> _Task description_: Rewrite the rows in the stretch from the line containing "The image size is (1080, 608)." through the line containing "coord(104,478)", substituting "Task" for every "Instruction" and leaving everything else unchanged.

> _Input rows_:

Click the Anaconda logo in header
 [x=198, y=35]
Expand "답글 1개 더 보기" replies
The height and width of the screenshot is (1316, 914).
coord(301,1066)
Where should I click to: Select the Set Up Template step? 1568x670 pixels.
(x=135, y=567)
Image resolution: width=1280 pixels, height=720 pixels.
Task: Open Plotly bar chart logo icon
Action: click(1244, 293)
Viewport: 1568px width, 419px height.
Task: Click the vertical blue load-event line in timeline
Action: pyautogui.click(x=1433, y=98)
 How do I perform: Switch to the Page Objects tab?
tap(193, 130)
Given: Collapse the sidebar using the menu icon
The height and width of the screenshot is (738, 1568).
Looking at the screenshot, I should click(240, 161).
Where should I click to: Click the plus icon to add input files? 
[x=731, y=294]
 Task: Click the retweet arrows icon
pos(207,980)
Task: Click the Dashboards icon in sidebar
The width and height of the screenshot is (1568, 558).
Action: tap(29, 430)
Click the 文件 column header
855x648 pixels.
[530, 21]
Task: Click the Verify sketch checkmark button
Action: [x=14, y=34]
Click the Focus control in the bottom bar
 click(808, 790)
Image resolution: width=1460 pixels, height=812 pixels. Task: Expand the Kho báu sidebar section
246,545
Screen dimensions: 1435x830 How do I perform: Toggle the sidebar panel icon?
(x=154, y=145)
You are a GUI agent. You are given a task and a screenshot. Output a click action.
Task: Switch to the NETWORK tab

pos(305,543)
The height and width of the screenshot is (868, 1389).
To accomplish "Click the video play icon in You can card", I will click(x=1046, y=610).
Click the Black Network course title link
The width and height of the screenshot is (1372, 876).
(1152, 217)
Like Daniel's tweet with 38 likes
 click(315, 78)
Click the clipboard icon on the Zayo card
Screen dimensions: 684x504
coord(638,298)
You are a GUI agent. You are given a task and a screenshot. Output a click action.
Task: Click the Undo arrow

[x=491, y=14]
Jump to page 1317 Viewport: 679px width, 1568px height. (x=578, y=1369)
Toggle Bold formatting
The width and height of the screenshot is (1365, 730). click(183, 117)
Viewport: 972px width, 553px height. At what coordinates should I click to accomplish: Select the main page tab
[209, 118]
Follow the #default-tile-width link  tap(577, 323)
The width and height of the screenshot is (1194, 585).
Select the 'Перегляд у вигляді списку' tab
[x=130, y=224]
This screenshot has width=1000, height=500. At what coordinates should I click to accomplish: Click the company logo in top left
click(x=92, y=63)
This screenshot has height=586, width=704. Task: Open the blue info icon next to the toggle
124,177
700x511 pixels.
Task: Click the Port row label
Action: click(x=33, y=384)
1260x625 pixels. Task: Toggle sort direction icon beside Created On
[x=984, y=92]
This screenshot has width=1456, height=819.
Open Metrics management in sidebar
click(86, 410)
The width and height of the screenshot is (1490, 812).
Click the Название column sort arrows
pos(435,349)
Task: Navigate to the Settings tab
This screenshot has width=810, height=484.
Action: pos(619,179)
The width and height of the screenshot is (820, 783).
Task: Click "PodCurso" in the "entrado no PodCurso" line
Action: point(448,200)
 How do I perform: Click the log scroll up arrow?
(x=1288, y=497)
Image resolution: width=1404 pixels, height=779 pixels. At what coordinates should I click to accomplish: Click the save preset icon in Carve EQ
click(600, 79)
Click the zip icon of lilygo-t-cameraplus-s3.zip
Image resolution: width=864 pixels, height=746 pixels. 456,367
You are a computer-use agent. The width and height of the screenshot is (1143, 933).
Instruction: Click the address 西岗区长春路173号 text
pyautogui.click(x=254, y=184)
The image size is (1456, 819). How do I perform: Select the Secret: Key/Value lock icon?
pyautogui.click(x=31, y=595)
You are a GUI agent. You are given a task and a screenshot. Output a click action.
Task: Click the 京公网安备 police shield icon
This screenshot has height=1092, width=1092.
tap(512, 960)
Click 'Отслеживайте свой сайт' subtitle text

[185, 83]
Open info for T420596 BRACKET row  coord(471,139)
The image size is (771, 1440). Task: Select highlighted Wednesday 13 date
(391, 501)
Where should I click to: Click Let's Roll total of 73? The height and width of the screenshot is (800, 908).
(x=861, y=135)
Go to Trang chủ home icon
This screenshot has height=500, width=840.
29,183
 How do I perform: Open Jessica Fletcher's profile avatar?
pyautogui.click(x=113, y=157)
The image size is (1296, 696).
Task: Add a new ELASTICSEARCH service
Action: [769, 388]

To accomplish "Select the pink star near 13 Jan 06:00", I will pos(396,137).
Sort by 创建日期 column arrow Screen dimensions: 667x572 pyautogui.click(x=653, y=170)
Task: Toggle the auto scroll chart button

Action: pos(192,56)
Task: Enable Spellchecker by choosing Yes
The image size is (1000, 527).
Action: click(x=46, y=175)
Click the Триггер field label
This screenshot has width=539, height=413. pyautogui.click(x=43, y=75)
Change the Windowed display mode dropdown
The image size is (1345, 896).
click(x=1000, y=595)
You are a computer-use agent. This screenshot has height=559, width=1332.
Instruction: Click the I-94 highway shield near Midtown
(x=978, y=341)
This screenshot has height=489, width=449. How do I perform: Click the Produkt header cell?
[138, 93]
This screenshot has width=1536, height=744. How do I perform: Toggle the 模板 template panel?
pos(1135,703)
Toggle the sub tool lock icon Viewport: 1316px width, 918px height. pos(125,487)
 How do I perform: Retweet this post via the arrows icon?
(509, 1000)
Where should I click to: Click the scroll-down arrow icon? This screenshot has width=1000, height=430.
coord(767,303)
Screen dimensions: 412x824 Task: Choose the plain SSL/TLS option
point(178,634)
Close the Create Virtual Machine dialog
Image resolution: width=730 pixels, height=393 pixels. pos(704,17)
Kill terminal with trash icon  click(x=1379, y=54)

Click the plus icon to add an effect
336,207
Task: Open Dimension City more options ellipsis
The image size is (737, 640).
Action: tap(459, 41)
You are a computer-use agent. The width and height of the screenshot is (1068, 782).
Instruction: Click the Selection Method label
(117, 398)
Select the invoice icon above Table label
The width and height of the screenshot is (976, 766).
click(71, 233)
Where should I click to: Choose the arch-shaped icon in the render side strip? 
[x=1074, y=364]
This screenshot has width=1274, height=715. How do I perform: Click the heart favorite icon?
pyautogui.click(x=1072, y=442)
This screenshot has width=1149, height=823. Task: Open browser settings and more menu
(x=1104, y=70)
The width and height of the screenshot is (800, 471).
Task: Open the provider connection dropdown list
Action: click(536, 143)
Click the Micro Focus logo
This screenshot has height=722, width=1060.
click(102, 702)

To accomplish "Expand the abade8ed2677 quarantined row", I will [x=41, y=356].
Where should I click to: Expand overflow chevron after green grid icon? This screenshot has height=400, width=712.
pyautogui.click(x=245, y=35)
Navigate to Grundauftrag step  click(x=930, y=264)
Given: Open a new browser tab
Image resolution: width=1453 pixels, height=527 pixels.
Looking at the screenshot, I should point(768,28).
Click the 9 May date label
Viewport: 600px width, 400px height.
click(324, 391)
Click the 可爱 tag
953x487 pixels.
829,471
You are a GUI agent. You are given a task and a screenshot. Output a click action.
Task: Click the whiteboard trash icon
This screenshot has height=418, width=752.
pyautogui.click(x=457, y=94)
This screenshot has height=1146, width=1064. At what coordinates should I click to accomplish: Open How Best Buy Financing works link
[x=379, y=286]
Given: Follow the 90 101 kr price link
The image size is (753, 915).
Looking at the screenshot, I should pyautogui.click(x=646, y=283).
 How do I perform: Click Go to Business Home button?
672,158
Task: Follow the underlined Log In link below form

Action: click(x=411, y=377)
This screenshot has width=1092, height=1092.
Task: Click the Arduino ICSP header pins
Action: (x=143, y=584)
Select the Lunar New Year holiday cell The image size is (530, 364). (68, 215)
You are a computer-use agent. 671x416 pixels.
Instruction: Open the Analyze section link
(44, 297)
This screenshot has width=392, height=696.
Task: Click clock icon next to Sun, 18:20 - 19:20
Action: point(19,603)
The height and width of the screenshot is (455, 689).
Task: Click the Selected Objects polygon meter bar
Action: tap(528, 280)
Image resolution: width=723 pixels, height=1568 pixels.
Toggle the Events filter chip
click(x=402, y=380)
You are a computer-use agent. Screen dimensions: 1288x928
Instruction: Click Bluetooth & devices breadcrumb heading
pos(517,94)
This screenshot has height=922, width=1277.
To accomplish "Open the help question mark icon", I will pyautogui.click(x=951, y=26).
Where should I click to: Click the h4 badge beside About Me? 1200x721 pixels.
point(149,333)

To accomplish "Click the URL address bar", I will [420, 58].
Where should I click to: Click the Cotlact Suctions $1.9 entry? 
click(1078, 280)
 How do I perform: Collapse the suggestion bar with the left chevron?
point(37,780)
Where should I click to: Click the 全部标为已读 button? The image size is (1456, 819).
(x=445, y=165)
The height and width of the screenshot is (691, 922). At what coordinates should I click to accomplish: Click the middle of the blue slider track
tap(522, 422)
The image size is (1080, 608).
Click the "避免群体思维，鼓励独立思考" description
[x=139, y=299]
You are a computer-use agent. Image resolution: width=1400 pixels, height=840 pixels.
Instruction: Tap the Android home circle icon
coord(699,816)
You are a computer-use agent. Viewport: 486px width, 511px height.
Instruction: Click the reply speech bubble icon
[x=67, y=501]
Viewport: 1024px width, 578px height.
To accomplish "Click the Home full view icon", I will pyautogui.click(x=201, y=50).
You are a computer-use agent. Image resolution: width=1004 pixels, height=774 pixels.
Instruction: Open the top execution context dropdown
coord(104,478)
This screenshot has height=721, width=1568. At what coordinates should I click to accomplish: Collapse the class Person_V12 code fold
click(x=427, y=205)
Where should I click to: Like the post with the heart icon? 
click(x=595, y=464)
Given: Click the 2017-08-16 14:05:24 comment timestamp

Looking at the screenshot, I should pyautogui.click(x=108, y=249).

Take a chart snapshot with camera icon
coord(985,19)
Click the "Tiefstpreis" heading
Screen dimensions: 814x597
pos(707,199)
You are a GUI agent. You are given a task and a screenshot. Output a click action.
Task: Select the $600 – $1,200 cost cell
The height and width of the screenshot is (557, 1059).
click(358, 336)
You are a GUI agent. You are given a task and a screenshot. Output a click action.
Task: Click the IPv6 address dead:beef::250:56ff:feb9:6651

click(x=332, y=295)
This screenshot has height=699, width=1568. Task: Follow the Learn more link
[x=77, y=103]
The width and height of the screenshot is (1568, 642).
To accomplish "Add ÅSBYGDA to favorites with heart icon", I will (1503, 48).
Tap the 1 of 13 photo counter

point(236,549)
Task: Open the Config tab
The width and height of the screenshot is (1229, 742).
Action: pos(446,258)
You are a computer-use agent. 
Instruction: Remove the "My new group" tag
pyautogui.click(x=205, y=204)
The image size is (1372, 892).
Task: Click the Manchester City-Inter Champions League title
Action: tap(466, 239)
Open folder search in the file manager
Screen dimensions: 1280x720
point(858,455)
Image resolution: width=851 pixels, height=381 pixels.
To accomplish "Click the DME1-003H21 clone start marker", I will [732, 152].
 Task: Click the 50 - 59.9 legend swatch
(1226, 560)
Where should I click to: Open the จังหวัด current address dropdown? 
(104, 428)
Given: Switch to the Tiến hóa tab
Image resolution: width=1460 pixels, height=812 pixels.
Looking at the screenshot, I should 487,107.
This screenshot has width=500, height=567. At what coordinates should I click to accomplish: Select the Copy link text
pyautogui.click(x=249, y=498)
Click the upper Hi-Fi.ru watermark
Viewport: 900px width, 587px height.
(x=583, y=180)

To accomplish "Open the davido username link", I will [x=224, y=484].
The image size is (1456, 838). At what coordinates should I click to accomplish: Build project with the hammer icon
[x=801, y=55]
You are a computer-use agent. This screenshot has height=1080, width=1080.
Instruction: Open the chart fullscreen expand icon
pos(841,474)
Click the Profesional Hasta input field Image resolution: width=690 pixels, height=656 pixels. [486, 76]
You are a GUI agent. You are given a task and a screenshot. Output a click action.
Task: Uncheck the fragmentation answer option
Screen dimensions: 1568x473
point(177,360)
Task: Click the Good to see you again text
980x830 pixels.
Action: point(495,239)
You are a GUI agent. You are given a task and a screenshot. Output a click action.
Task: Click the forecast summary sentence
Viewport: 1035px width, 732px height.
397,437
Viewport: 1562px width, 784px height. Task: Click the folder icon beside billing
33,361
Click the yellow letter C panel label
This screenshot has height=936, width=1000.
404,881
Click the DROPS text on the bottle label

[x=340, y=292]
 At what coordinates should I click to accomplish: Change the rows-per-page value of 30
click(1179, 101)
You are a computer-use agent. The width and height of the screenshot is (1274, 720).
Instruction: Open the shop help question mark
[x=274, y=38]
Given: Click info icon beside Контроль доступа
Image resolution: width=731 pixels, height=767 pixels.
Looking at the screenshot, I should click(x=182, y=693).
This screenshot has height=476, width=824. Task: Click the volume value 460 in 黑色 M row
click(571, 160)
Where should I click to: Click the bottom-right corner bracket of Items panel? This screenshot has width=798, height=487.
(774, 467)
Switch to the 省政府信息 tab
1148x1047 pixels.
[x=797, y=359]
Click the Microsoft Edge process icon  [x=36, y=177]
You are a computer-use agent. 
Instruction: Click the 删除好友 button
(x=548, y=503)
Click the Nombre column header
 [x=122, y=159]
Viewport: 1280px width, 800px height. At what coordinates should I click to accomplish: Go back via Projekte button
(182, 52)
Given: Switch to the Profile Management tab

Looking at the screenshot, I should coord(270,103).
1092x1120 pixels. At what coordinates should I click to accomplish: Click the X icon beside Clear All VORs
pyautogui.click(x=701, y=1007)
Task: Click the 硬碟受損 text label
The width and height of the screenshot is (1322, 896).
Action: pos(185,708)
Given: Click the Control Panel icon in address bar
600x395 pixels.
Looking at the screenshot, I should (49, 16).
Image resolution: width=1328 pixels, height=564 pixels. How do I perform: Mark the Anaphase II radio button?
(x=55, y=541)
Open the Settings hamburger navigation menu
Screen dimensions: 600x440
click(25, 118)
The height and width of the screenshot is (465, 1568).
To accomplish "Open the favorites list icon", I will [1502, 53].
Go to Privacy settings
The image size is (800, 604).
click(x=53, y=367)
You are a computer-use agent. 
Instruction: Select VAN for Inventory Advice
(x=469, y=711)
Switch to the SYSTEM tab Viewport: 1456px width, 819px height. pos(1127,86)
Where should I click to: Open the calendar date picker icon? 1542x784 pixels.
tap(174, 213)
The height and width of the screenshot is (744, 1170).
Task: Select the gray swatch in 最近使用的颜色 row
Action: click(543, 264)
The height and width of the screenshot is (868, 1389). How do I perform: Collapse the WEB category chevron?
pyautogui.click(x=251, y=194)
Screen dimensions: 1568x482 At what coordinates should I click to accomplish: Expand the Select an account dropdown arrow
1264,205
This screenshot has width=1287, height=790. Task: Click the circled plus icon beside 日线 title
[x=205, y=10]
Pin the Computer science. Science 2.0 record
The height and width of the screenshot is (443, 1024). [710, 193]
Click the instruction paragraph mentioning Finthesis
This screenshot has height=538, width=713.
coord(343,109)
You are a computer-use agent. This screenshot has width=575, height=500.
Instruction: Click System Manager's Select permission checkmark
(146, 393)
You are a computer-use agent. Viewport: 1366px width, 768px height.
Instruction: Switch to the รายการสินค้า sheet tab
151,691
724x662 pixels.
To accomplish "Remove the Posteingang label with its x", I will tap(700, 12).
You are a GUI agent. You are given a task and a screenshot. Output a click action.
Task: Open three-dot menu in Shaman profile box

> _Response to the exercise_:
The image size is (1080, 608).
Click the "避免群体思维，鼓励独立思考" description
[x=139, y=299]
You are a computer-use agent. Image resolution: width=1400 pixels, height=840 pixels.
Task: Tap the Android home circle icon
coord(699,816)
You are a computer-use agent. Viewport: 486px width, 511px height.
Task: Click the reply speech bubble icon
[x=67, y=501]
Viewport: 1024px width, 578px height.
To accomplish "Click the Home full view icon", I will pyautogui.click(x=201, y=50).
You are a computer-use agent. Image resolution: width=1004 pixels, height=774 pixels.
Task: Open the top execution context dropdown
coord(104,478)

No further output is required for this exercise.